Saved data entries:
----
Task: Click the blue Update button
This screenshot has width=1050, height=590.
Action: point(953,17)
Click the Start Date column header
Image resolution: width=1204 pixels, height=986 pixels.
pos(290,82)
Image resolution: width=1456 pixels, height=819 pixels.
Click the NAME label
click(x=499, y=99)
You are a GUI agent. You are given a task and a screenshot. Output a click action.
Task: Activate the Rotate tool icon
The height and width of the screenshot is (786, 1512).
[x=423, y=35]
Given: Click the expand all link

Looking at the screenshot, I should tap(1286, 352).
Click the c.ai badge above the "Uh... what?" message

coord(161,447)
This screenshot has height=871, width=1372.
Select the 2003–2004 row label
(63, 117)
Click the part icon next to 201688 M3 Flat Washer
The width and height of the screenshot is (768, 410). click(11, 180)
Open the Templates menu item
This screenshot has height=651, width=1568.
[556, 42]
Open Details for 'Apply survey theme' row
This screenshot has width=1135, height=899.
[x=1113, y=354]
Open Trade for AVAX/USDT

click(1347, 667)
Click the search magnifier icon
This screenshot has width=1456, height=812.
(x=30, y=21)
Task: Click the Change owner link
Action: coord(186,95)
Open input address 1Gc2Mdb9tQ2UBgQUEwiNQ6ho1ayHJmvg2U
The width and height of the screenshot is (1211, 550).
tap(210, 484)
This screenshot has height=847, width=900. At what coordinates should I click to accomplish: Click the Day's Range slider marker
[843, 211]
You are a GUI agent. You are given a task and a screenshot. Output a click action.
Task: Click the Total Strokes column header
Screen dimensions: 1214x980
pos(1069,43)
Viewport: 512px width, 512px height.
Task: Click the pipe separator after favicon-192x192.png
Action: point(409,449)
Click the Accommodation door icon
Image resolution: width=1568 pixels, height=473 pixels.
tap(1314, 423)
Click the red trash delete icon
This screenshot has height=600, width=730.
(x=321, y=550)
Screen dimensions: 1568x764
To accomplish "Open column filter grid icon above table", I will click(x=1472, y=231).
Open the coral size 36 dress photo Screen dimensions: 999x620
----
All lines above that contain the word "column" are to be copied.

Solution to this task:
Click the Start Date column header
Task: Click the Total Strokes column header
To accomplish "Open column filter grid icon above table", I will click(x=1472, y=231).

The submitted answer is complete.